Now, as 2021 turns to 2022 and the pandemic is still with us in an even more contagious form, I have a bad case of déjà vu. I recently caught up with a friend getting a graduate degree at Harvard who told me that she and her classmates are required to be tested every other day while I, a surgical resident in a Harvard-affiliated hospital, am still required to be tested only when I feel sick or have been exposed to a Covid-positive patient without sufficient protections. Even then, tests aren’t easy to come by for health care workers. A student enrolled in an M.D.-Ph.D. program at Harvard noticed that she could more easily access Covid tests in her role as a graduate student than her physician-fiance could. She responded with an open letter and petition to redistribute excess Covid-19 test kits from Harvard graduate students to Harvard-affiliated health care workers.

Again, I’m left guessing as to why health care workers aren’t routinely tested for Covid-19. But one thing is certain: Identifying Covid-infected health care workers would worsen the staffing shortages hospitals already face. There isn’t a sufficient back-up system in place for a whole swath of nurses, nursing assistants, speech pathologists, phlebotomists, physical therapists, transporters, case managers, chaplains, nutritionists, technicians, environmental service workers, or resident and attending physicians to call in sick. Ironically, staffing shortages from Covid infections make it even harder to staff and maintain testing sites.

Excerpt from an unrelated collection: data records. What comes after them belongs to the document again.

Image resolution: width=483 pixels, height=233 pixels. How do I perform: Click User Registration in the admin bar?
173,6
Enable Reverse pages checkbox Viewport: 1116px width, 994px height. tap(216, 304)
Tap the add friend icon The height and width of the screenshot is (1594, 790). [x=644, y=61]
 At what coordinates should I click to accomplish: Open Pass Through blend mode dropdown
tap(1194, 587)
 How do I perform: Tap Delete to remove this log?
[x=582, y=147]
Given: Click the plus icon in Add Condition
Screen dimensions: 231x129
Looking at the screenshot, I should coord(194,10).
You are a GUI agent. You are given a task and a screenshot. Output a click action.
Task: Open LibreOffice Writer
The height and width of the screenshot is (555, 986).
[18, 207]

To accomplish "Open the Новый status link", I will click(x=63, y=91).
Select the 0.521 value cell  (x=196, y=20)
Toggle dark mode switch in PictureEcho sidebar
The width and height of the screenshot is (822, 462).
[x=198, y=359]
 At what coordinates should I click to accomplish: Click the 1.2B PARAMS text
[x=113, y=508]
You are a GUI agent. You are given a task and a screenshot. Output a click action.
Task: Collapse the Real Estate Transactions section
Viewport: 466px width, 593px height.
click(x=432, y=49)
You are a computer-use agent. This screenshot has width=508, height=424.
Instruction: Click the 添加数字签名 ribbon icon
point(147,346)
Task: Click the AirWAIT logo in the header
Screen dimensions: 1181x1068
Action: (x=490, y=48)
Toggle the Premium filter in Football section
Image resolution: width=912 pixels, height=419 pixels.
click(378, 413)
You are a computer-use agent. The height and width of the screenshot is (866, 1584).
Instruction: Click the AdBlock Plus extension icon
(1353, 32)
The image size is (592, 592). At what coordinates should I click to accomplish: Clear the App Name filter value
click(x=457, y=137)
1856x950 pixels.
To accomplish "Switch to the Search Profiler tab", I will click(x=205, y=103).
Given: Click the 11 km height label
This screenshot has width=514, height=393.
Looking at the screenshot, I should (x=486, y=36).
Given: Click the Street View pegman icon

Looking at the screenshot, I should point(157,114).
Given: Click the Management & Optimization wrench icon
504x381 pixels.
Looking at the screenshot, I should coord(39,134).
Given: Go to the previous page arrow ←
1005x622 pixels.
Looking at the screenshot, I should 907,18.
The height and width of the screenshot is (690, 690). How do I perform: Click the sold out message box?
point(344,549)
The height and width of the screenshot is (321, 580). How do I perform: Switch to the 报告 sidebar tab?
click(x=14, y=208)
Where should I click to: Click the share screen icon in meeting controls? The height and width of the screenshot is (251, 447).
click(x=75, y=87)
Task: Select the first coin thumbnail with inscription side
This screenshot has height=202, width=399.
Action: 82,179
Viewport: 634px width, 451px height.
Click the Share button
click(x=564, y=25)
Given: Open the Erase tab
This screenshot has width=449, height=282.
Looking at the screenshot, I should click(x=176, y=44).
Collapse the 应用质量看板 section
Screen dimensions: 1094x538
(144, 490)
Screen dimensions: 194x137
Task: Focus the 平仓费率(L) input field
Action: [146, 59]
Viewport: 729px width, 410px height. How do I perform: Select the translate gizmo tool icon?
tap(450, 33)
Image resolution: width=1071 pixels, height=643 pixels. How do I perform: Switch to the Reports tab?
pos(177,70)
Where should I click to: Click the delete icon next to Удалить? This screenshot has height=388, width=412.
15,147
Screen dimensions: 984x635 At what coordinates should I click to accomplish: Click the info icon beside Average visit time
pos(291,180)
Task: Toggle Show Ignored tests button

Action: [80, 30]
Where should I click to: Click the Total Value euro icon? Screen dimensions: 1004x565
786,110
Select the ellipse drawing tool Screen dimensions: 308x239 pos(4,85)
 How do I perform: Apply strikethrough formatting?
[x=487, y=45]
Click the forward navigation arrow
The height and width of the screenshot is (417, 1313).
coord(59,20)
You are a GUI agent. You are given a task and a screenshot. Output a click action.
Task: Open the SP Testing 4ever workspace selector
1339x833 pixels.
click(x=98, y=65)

U.S. hospitals are stretched thin, struggling to fill nursing jobs and are turning to traveling nurses as well as foreign nurses for hire. The National Guard has been deployed to assist with these shortages. At work, I now see people in military uniforms walking alongside those in scrubs.

We’re now stuck between a rock and a hard place. Either asymptomatic health care workers are routinely tested and hospitals risk being further understaffed and unable to provide adequate patient care as testing may reveal asymptomatic carriers, or they don’t routinely get tested and hospitals are left with an equally frightening scenario: asymptomatic but Covid-positive health care workers spreading highly contagious strains of the virus to their patients and co-workers.

I’m a new doctor, not a public health official, so I’m not the person to make the call on which option to choose. But I can draw attention to the major flaw in many hospitals’ testing systems and question the risk-benefit analysis presumably at play: Is more harm being done to patients and health care workers by identifying asymptomatic disease in health care workers and thereby exacerbating staffing shortages, or is it more damaging to potentially feed the spread of disease by failing to test and isolate asymptomatic, Covid-positive health care workers?

It’s time for health care institutions to be upfront that not routinely testing employees is a choice — one born under difficult circumstances and constrained by limited resources, but nonetheless a choice. Health care workers deserve an explanation for how the pendulum swings to favor the rock or the hard place. And at the very least, we deserve more rapid access to testing following known exposures — for our sake and for our patients’ health.

As I neared the end of the Times article, I made it to the front of the line and stood at a small white table that had a box of tissues and a bottle of hand sanitizer on it. I pulled down my mask, swabbed my nose, replaced the mask, washed my hands, and picked up my phone.

The text “Have they stopped caring about our health?” still lit up my screen. I replied with the shrugging emoji and went back to work.

Orly Nadell Farber is a general surgery resident at Brigham and Women’s Hospital in Boston and a former STAT intern. The opinions here are hers and do not necessarily reflect those of her employer.